I can only imagine what walking through a mall will be like in 5 years if this technology takes off.

Although, honestly, my guess is that if this becomes at all common it will be ineffective since the whole appeal seems to be its novelty. You hear a voice and are like "WTF was that?" So maybe you back up to hear it again, or stop and listen, or look around to find its source. If its commonplace, you just tune it out like so much white noise. Or it gets banned when people get sick of it (although again I'm sure the corporations will try to claim its "free expression" to beam shit into your head).

I used to work at the Hollywood Bowl Museum, and when we were redoing the exhibit space, we considered using that sound ray as you enter the exhibit (in the space of a small alcove.) The sound would have been of an orchestra tuning up; you'd hear it as you came and went. It proved, at the time, several years ago, to be too expensive and experimental. I liked the idea however.

I like the idea of high tech malls walls saying "Welcome Mudkitty..." when I walk in some place.

Did I write "small alcove?" What it really was, was just an archway, that's how concentrated the sound ray can be.

The first image this post brought to mind was from "Midnight Cowboy". The second was that "Onion" article from a few years ago, "Voice of God In Oval Office Found To Be Dick Cheney". Certainly, if our future presidents are as sure of their connection with God as this one, the implications are alarming.

oh, let's just take this concept and drive it against the wall. is any of these things for lease ? just choose a more appropriate message, like a sultry female voice saying "Jesus can see inside your pants.", and i'm sure we'll find out if this is legal pretty fast.

It's not exactly patches of sidewalks, but of the airspace - and individual brainspace- that is being invaded.

A truly evil concept.

This is really creepy. Let's hope our politicians don't start using it. Can you imagine walking along and suddenly hearing Mitt Romney talking to you in your ear? The mind boggles.

thanks for the heads up lindsay.
now think about the fact that the advertisment doesn't want you to buy anything, just wants you to watch a free television show, so the producers can get money from MORE advertisers.
this new millenium is pretty out there.

I think the use of this device on unsuspecting passerby clearly constitutes assault under existing laws. Furthermore, have any safety tests been performed on it?

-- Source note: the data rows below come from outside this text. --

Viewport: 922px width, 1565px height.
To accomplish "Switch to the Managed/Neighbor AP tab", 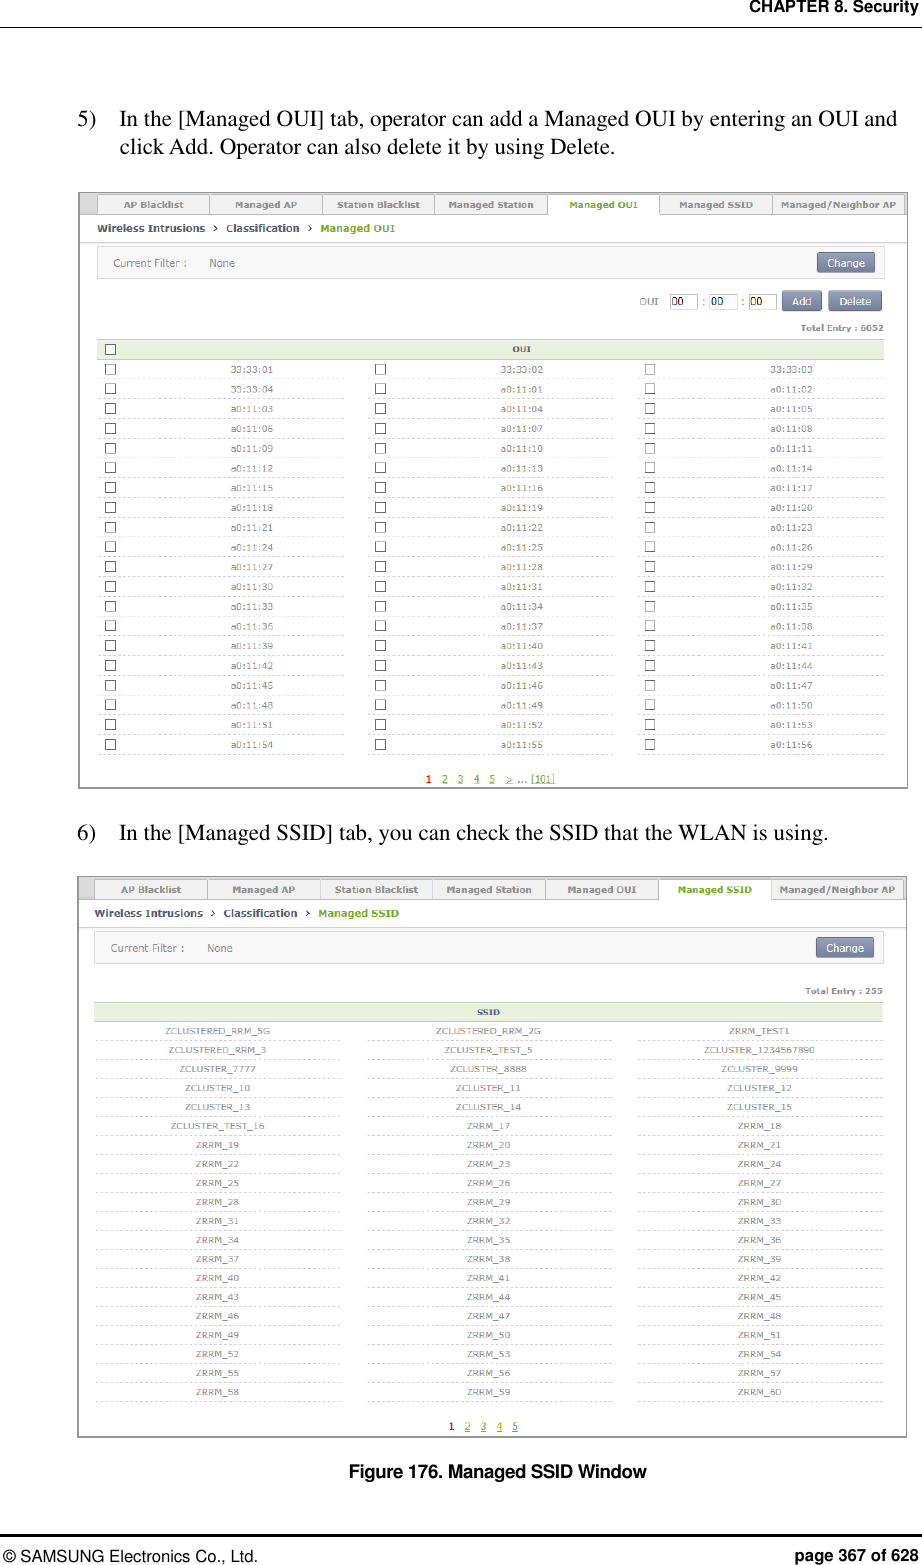I will [837, 204].
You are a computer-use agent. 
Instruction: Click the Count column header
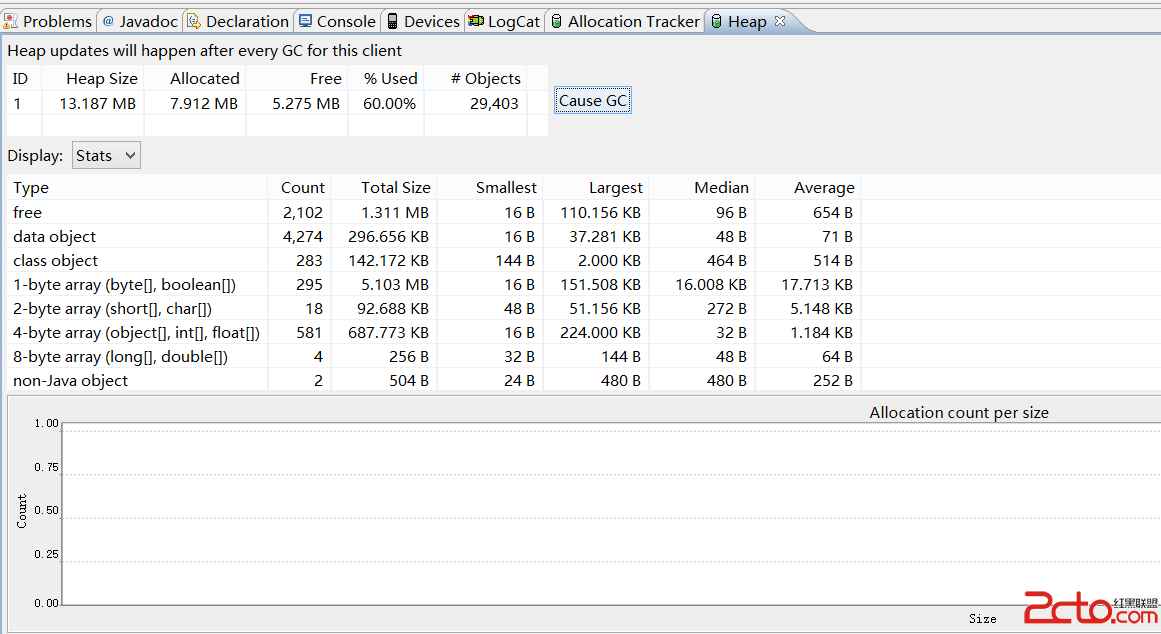tap(302, 188)
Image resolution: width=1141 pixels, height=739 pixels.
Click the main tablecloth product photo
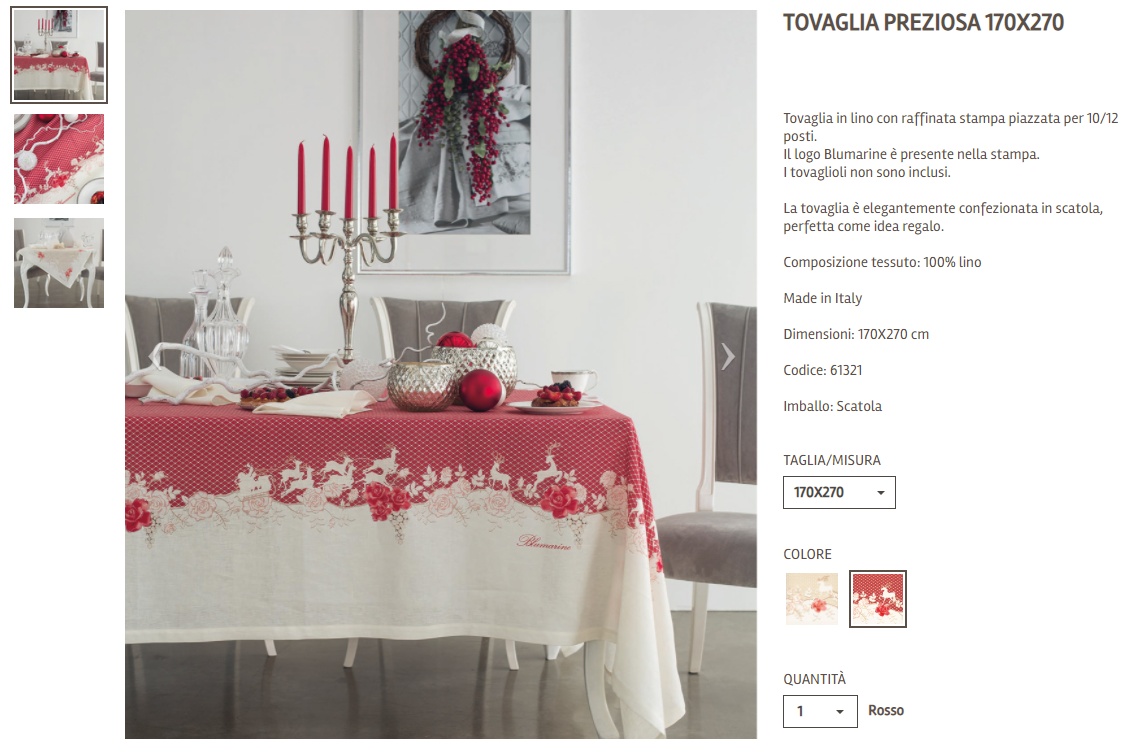(440, 375)
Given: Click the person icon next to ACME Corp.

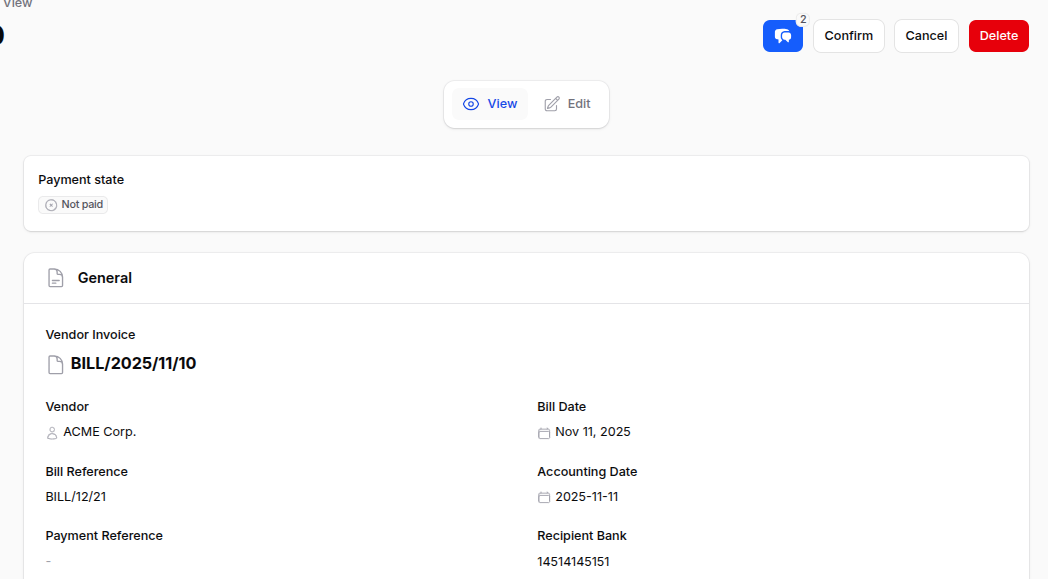Looking at the screenshot, I should point(52,433).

What happens if it turns out 20 years down the road that these devices increase the risk of cancer?

I love it.

But then again, I have a strong sense of self.

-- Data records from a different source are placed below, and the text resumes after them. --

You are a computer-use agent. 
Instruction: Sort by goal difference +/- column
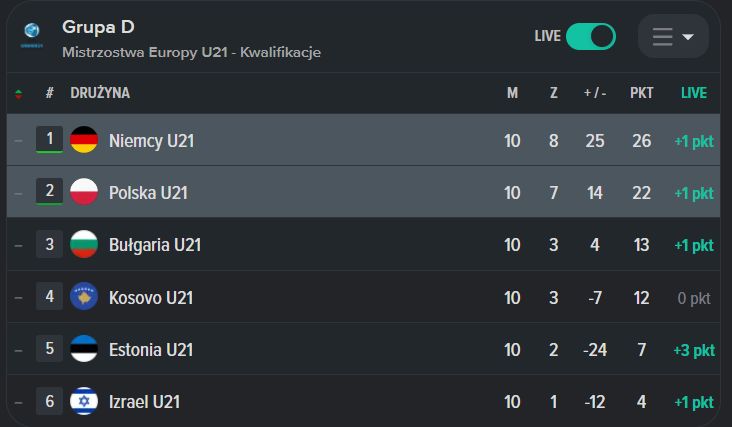595,93
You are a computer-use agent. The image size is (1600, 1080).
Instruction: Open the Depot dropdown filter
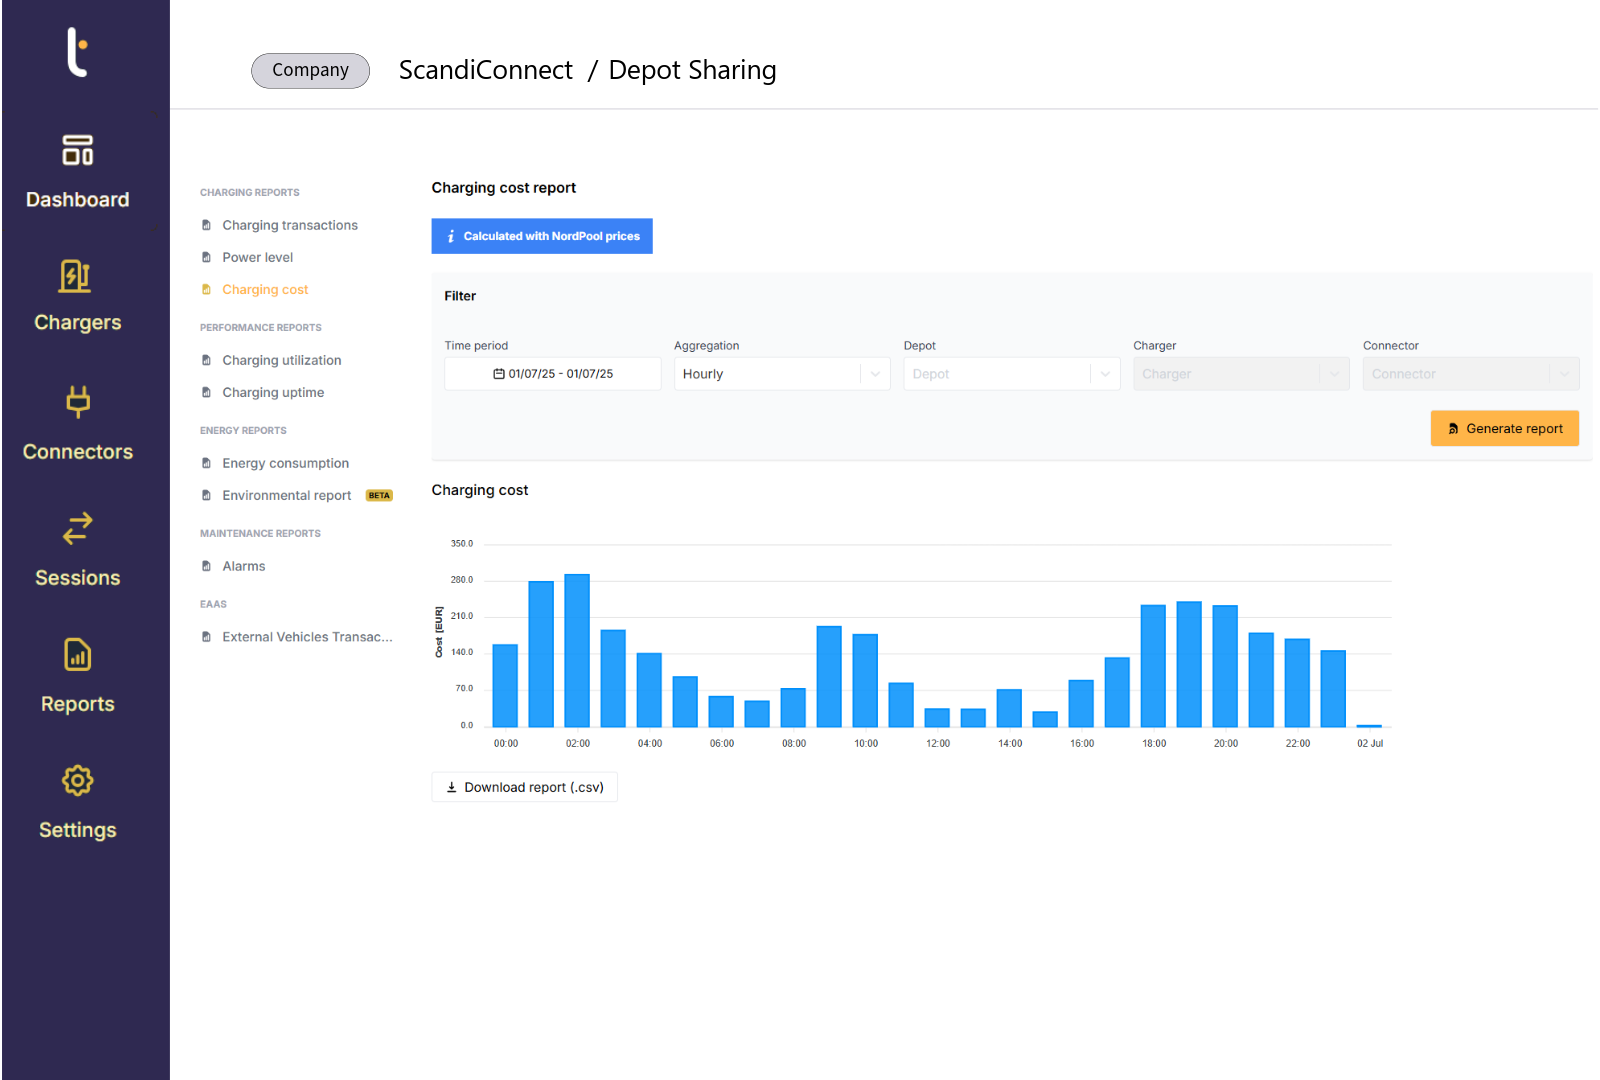click(1010, 374)
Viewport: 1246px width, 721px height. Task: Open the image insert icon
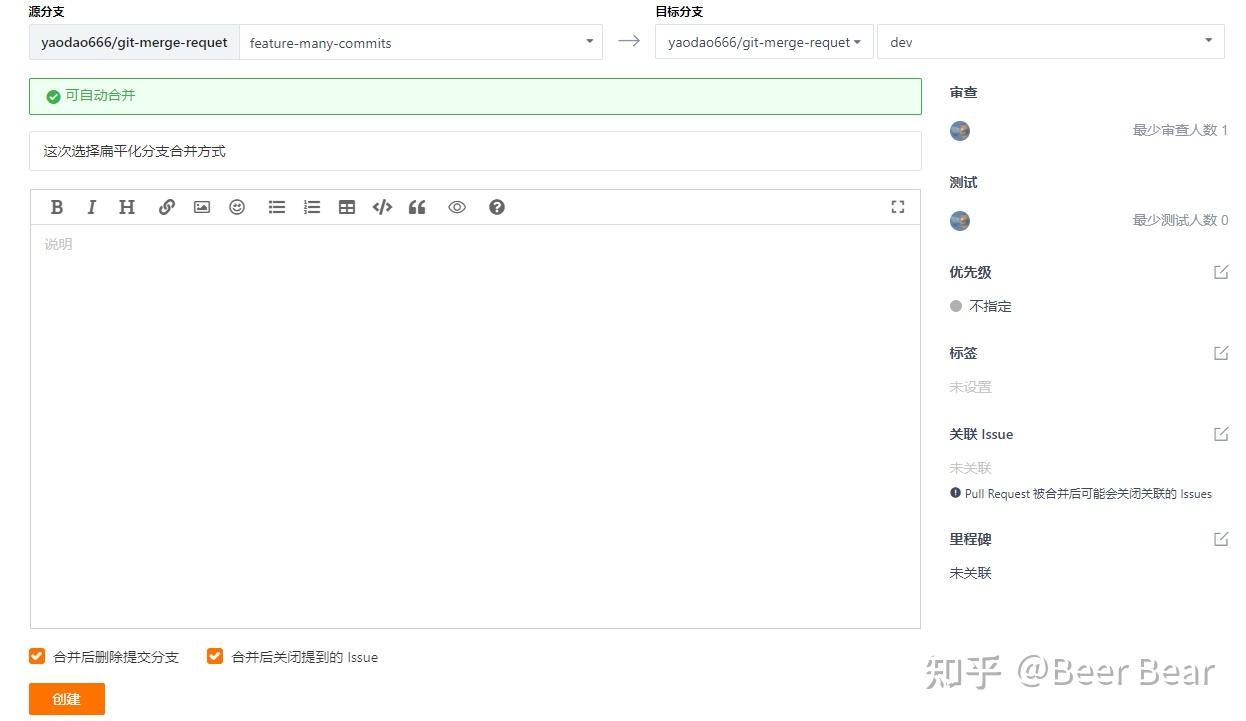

Paging Orwell, paging Children of God.....life seems increasingly like the movies which we have watched and warned the wingnuts life might turn into if we didn't change the course of civilization.

How small can we make these devices, and could they be aimed at, say, a microphone that a politician was speaking into? If aimed at the glass of a car window, do they make it "sound"?

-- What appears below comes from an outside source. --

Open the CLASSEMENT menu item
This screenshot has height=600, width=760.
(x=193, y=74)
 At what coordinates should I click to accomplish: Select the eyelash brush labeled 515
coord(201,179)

This does seem more intrusive than visual ads, though I'm not sure why. Is hearing an ad really intrinsically more invasive that seeing one, or is it that we've just become accustomed to advertisers owning rights to our eyeballs? I can vaguely remember billboards being denounced as a form of urban blight--but someone making that argument today would be unlikely to get a sympathetic hearing. I wonder what it would take to mount an effective resistance to this new appropriation of "the commons".

Voices in your head making you think of slogans. Is this how Wesley Willis got his start?

And if Jesus really can see inside our pants, then why do we have to wear clothes to church?

Make it work.

>but someone making that argument today would be unlikely to get a sympathetic hearing.

Four states ban them.

As someone who has worked in psychiatric hospitals as a chaplain I want to you this technology would be disastrous for anyone with certain psychiatric problems. How would you tell the difference between the voices a patient hears all the time and the voices coming from a bill board? Suppose two patients walked into the path of the sound at the same time. They would both hear the same message. Imagine a therapist trying to sort out that one.

That won't happen JH because the sound rays will be iris-activated.